Written by Richard Triplett, CMB*
In a final chapter in this series of articles regarding the RESPA Final Rule, I am going to identify some of the considerations that must be made as you work through the process of implementation. Of course, every individual implementation will be unique but I will try to identify some of the common threads that mortgage lenders and brokers will need to contemplate during the process. Thus far, there has only been a delay in the definition of "required use" regarding the final rule, so pending any additional delays based on the current law suits you must be prepared and have your implementation completed by January 1, 2010. There are a great number of things to consider in this implementation and multiple departments and individuals that will be involved. For purposes of this article, I will not focus on those requirements that are already effective, with the exception of average pricing, which may or may not affect your implementation of the new GFE and HUD-1 forms.
Common Threads
As a general overview there are some common threads in terms of considerations that cover the spectrum of the final rule including both phases effective January 16, 2009 and January 1, 2010. Of course just as you, I have not had the pleasure of working through this implementation yet so this is not an all inclusive list just some initial thoughts. The other item I would like you to consider during this process is the amount of time each of these items are going to require of you, the Compliance department staffing, the Information Technology staff, Training staff, etc. This specific rule in addition to all other regulations effective in the next coming months will require the time and effort of everyone in your organization.

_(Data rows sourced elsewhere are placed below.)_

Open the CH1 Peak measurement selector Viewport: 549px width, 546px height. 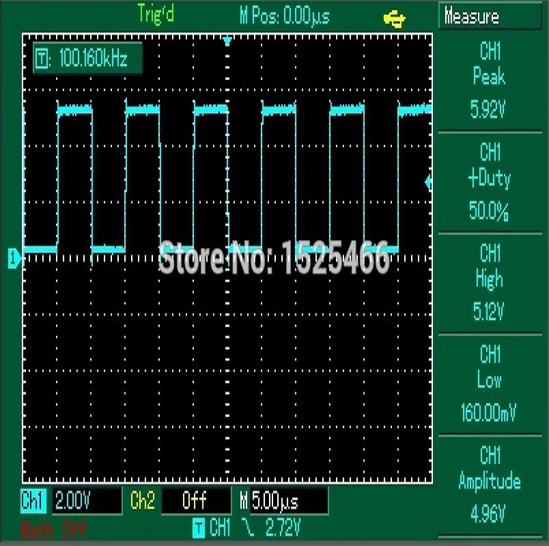click(490, 76)
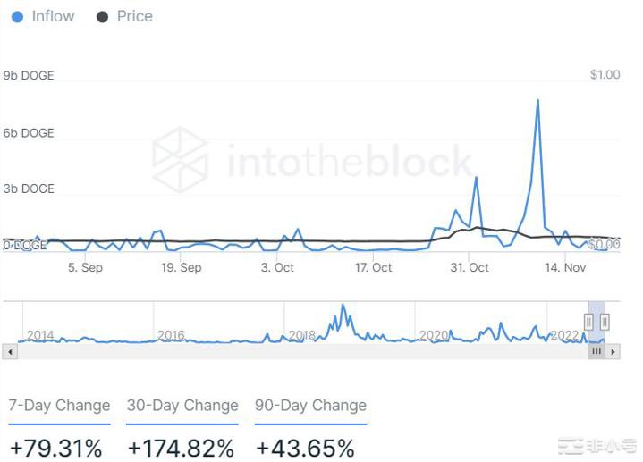
Task: Click the +79.31% change value
Action: coord(55,446)

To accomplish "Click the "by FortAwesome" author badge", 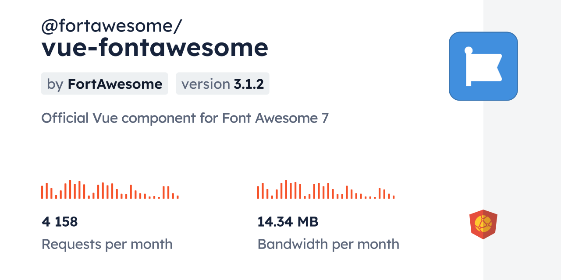I will tap(104, 84).
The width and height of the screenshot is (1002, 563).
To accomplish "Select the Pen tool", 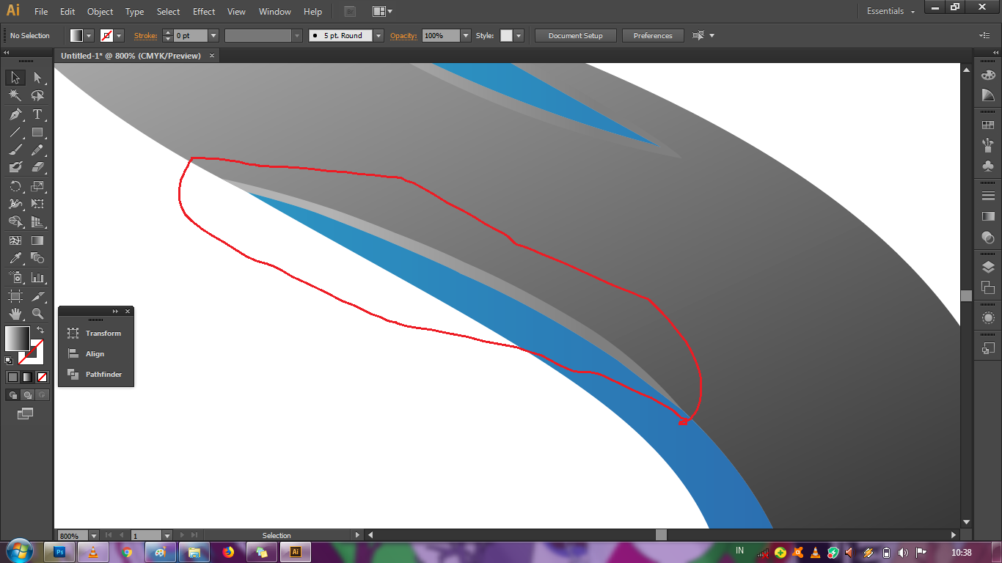I will 15,114.
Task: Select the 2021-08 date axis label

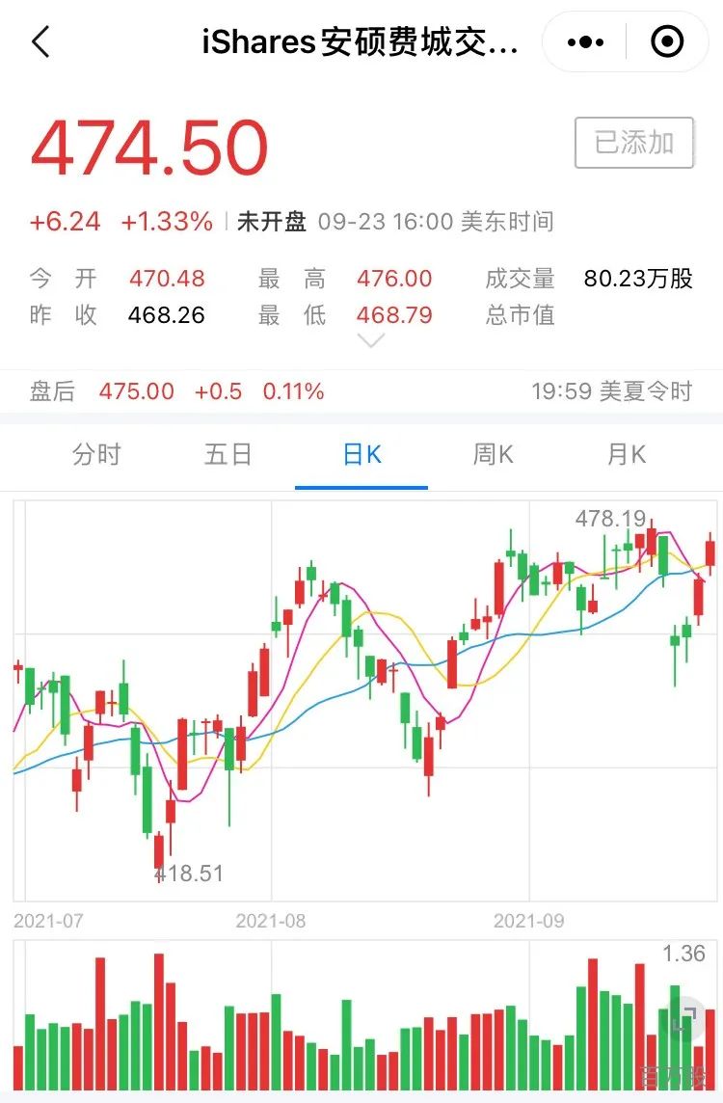Action: pos(271,921)
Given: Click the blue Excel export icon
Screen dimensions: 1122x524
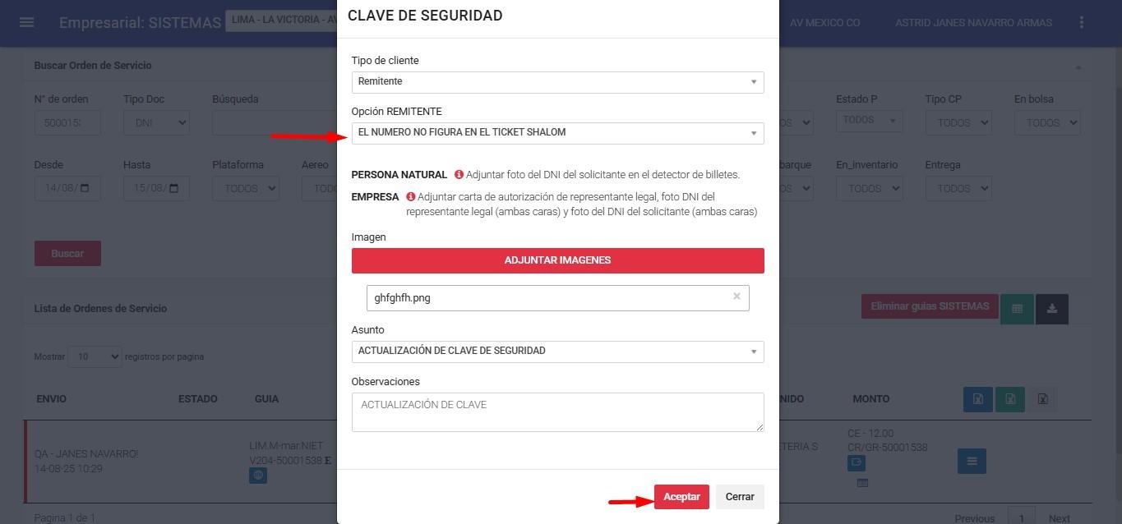Looking at the screenshot, I should [977, 399].
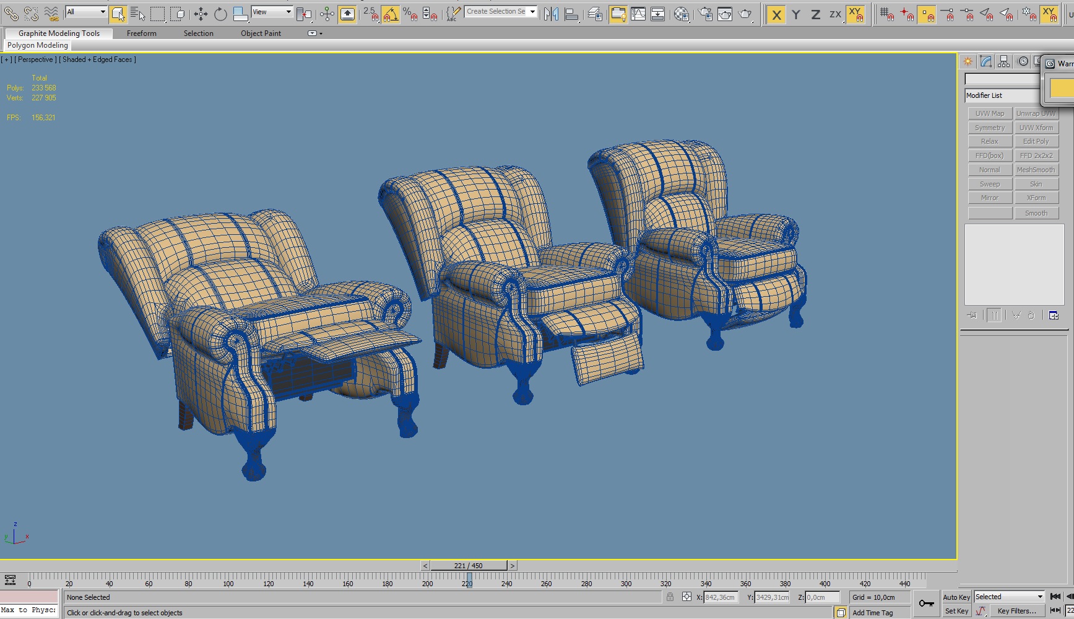Open the Hierarchy panel in command panel
Viewport: 1074px width, 619px height.
tap(1004, 61)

Policies and Procedures - In keeping with the final rule you will have to revise your policies and procedures as it applies to all aspects of the rule. Consider issues such as the time periods regarding the effective date of the GFE interest rate quoted, settlement charges, rate lock time periods, the collection of advance fees including the limited charge at the time of the preparation of the GFE. The list goes on and on; so you will want to keep such issues in mind as you go through the process of implementation and those issues that will require changes to your existing policies and procedures. You will also need to consider distribution of those revisions to applicable individuals and departments.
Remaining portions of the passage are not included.